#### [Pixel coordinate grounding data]
--------------------------------
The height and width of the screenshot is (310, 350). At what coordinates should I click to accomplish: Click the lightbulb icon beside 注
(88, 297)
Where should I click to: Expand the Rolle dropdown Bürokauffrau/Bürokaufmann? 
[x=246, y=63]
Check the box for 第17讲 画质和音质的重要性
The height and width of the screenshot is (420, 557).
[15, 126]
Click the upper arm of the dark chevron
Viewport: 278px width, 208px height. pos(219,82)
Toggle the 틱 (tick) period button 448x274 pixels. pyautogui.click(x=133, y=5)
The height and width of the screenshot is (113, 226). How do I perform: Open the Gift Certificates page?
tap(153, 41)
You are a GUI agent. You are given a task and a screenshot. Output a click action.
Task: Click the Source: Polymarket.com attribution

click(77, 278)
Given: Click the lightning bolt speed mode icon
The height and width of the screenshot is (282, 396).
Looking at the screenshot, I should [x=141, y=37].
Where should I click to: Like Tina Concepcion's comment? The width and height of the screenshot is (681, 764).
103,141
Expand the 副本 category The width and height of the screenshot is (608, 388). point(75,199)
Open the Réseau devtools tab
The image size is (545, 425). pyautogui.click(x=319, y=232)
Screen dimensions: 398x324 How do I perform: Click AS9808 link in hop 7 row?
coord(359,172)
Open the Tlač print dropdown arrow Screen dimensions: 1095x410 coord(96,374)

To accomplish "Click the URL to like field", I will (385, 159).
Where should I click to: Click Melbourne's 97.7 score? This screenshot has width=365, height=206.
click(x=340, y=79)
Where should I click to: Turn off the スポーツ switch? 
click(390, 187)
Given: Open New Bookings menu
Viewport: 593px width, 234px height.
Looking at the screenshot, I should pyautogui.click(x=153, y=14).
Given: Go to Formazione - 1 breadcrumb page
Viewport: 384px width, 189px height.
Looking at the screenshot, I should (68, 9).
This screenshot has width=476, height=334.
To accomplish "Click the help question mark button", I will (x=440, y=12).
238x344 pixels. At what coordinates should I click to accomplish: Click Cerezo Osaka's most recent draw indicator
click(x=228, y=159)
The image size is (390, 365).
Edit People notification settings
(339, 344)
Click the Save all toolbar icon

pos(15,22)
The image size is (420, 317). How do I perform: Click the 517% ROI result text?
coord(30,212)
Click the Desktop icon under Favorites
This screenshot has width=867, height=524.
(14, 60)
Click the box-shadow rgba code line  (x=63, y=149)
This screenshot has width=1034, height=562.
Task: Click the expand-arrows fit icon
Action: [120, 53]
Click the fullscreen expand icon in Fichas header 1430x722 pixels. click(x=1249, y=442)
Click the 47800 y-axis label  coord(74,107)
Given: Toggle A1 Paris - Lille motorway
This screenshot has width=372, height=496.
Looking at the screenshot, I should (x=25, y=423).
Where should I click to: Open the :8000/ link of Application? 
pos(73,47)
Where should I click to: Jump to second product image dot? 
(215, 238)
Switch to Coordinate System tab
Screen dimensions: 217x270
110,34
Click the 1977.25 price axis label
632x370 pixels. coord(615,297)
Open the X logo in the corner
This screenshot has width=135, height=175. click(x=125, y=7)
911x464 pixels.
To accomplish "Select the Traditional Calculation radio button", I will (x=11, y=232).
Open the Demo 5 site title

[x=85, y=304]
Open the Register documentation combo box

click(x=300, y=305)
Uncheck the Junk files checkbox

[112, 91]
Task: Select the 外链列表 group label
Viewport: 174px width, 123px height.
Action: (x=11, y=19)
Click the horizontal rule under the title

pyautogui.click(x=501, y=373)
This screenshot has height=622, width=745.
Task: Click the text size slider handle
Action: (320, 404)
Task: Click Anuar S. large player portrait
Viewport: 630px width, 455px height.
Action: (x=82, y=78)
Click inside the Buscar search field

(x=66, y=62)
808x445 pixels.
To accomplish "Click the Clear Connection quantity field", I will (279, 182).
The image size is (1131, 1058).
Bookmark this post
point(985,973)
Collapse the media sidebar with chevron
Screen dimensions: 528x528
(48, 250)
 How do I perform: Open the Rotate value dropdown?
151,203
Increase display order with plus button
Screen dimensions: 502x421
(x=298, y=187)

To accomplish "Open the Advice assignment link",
--------------------------------
#### [Work task]
Repeat every line of the records, exactly as given.

#### [Response area]
The height and width of the screenshot is (310, 350). At what coordinates should I click to accomplish: Click the lightbulb icon beside 注
(88, 297)
Where should I click to: Expand the Rolle dropdown Bürokauffrau/Bürokaufmann? 
[x=246, y=63]
Check the box for 第17讲 画质和音质的重要性
The height and width of the screenshot is (420, 557).
[15, 126]
Click the upper arm of the dark chevron
Viewport: 278px width, 208px height. pos(219,82)
Toggle the 틱 (tick) period button 448x274 pixels. pyautogui.click(x=133, y=5)
The height and width of the screenshot is (113, 226). How do I perform: Open the Gift Certificates page?
tap(153, 41)
You are a GUI agent. You are given a task and a screenshot. Output a click action.
Task: Click the Source: Polymarket.com attribution

click(77, 278)
Given: Click the lightning bolt speed mode icon
The height and width of the screenshot is (282, 396).
Looking at the screenshot, I should [x=141, y=37].
Where should I click to: Like Tina Concepcion's comment? The width and height of the screenshot is (681, 764).
103,141
Expand the 副本 category The width and height of the screenshot is (608, 388). point(75,199)
Open the Réseau devtools tab
The image size is (545, 425). pyautogui.click(x=319, y=232)
Screen dimensions: 398x324 How do I perform: Click AS9808 link in hop 7 row?
coord(359,172)
Open the Tlač print dropdown arrow Screen dimensions: 1095x410 coord(96,374)

To accomplish "Click the URL to like field", I will (385, 159).
Where should I click to: Click Melbourne's 97.7 score? This screenshot has width=365, height=206.
click(x=340, y=79)
Where should I click to: Turn off the スポーツ switch? 
click(390, 187)
Given: Open New Bookings menu
Viewport: 593px width, 234px height.
Looking at the screenshot, I should pyautogui.click(x=153, y=14).
Given: Go to Formazione - 1 breadcrumb page
Viewport: 384px width, 189px height.
Looking at the screenshot, I should (68, 9).
This screenshot has width=476, height=334.
To accomplish "Click the help question mark button", I will (x=440, y=12).
238x344 pixels. At what coordinates should I click to accomplish: Click Cerezo Osaka's most recent draw indicator
click(x=228, y=159)
The image size is (390, 365).
Edit People notification settings
(339, 344)
Click the Save all toolbar icon

pos(15,22)
The image size is (420, 317). How do I perform: Click the 517% ROI result text?
coord(30,212)
Click the Desktop icon under Favorites
This screenshot has width=867, height=524.
(14, 60)
Click the box-shadow rgba code line  (x=63, y=149)
This screenshot has width=1034, height=562.
Task: Click the expand-arrows fit icon
Action: [120, 53]
Click the fullscreen expand icon in Fichas header 1430x722 pixels. click(x=1249, y=442)
Click the 47800 y-axis label  coord(74,107)
Given: Toggle A1 Paris - Lille motorway
This screenshot has width=372, height=496.
Looking at the screenshot, I should (x=25, y=423).
Where should I click to: Open the :8000/ link of Application? 
pos(73,47)
Where should I click to: Jump to second product image dot? 
(215, 238)
Switch to Coordinate System tab
Screen dimensions: 217x270
110,34
Click the 1977.25 price axis label
632x370 pixels. coord(615,297)
Open the X logo in the corner
This screenshot has width=135, height=175. click(x=125, y=7)
911x464 pixels.
To accomplish "Select the Traditional Calculation radio button", I will (x=11, y=232).
Open the Demo 5 site title

[x=85, y=304]
Open the Register documentation combo box

click(x=300, y=305)
Uncheck the Junk files checkbox

[112, 91]
Task: Select the 外链列表 group label
Viewport: 174px width, 123px height.
Action: (x=11, y=19)
Click the horizontal rule under the title

pyautogui.click(x=501, y=373)
This screenshot has height=622, width=745.
Task: Click the text size slider handle
Action: (320, 404)
Task: Click Anuar S. large player portrait
Viewport: 630px width, 455px height.
Action: (x=82, y=78)
Click inside the Buscar search field

(x=66, y=62)
808x445 pixels.
To accomplish "Click the Clear Connection quantity field", I will (279, 182).
The image size is (1131, 1058).
Bookmark this post
point(985,973)
Collapse the media sidebar with chevron
Screen dimensions: 528x528
(48, 250)
 How do I perform: Open the Rotate value dropdown?
151,203
Increase display order with plus button
Screen dimensions: 502x421
(x=298, y=187)

To accomplish "Open the Advice assignment link",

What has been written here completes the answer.